法華狼の日記

他名義は“ほっけ”等。主な話題は、アニメやネットや歴史認識の感想。ときどき著名人は敬称略。

橋下徹市長が従軍慰安婦問題について、日本だけがやったことではないという正当化をくりかえしたらしい

慰安所制度は、他国のさまざまな戦争犯罪と通じる部分も異なる部分もあり、それをくわしく調べることは大切だろう。しかし、今もまだこのような見解にとどまっているようでは、批判をそらすことが目的と考えざるをえない。
http://www.asahi.com/politics/update/0709/OSK201307090056.html

(旧日本軍の慰安婦問題を)世界各国がどういう風に見ているかといえば、ナチス・ドイツユダヤ人大虐殺、ホロコーストとか黒人奴隷と同じように扱われている。僕はそれはちょっと違うんじゃないですかということを言った。世界各国の軍が、イギリス軍もアメリカ軍もドイツ軍もフランス軍も、第2次世界大戦以後の朝鮮戦争時やベトナム戦争時においては韓国軍も、あってはならないことだけれども、戦争当時、戦地において女性を性の対象として利用したのは厳然たる歴史的な事実だ。

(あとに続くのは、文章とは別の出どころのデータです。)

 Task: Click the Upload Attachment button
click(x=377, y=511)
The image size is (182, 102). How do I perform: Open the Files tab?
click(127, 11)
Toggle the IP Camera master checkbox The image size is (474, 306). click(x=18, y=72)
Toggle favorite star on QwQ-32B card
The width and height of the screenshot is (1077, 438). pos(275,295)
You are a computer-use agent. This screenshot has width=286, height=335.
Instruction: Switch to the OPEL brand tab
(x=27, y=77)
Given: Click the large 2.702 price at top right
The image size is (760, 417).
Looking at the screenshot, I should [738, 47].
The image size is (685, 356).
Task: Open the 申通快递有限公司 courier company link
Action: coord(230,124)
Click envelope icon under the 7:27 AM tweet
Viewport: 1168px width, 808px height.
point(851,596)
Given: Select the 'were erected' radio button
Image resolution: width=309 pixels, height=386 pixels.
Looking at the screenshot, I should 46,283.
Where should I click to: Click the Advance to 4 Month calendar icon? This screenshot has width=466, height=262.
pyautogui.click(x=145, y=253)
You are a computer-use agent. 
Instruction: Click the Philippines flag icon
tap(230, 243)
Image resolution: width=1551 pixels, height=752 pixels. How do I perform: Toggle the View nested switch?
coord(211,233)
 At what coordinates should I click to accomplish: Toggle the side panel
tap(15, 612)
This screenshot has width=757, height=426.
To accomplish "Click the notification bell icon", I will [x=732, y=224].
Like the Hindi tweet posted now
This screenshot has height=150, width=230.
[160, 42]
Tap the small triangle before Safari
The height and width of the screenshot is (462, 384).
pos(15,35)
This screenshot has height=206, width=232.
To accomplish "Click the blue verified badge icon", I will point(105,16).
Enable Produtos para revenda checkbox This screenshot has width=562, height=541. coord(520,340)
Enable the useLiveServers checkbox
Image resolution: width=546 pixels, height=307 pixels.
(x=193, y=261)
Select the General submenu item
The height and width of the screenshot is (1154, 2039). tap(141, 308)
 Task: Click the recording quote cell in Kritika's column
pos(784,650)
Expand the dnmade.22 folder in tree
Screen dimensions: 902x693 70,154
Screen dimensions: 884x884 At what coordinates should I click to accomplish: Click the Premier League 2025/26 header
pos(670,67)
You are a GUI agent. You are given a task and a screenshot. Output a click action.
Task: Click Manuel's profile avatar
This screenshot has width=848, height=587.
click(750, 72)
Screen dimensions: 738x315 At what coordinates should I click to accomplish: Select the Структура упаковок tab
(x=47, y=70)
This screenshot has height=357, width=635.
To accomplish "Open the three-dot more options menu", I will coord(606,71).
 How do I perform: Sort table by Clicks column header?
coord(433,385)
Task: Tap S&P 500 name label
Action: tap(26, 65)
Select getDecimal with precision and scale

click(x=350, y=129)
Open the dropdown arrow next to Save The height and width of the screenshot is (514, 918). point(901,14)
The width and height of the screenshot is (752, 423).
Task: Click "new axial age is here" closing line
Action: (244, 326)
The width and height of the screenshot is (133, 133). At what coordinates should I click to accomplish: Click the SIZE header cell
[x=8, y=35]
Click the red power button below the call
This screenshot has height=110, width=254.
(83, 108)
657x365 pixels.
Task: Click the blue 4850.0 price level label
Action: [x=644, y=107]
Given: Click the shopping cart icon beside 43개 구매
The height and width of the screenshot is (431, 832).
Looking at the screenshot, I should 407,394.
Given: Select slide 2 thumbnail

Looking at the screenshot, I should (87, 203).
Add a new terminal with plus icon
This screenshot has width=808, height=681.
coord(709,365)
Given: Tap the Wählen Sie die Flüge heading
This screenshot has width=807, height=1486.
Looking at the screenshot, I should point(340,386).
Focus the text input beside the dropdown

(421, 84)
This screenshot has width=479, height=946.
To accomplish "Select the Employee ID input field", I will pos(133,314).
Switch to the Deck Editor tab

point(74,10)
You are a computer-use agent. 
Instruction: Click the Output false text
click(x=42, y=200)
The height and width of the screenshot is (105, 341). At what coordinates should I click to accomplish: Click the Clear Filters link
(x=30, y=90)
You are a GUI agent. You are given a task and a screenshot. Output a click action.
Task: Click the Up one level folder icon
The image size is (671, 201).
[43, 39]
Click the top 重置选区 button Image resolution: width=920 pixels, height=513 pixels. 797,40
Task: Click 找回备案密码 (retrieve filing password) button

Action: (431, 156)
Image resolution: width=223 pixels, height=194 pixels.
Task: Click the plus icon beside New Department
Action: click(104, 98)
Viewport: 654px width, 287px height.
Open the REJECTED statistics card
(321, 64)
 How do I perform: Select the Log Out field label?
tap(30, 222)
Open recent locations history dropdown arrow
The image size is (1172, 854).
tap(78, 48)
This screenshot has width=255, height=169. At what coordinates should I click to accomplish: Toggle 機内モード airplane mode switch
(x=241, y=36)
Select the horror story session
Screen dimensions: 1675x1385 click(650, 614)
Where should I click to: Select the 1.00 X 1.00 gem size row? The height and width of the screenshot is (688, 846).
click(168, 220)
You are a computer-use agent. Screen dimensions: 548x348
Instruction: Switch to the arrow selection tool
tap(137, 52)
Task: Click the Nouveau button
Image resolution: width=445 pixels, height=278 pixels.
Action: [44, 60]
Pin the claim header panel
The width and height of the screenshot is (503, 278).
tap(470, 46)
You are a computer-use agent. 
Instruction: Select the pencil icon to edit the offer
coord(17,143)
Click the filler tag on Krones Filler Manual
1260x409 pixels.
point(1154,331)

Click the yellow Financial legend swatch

そもそも黒人奴隷やホロコーストと同じようにあつかわれているというなら、他国でもおこなわれていた問題という論点にすりかえる意味がない。黒人奴隷制度もホロコーストも他国でおこなわれていた問題なのだから。
それに、歴史をみれば「奴隷」にしたって「黒人奴隷」に限られているわけではない。たとえば日本の公娼制度なども奴隷制度とみなされていた。つまり、規模が大きかったり有名だったりする問題を特筆して論じることを、ここで橋下市長自身が実行している。これでは日本軍の従軍慰安婦が特筆して批判されることをさえぎることはできまい。もっとも、橋下市長は奴隷制度の深い知見を持っていないままだろうし*1、ここで自縄自縛におちいっている自覚はないのだろう。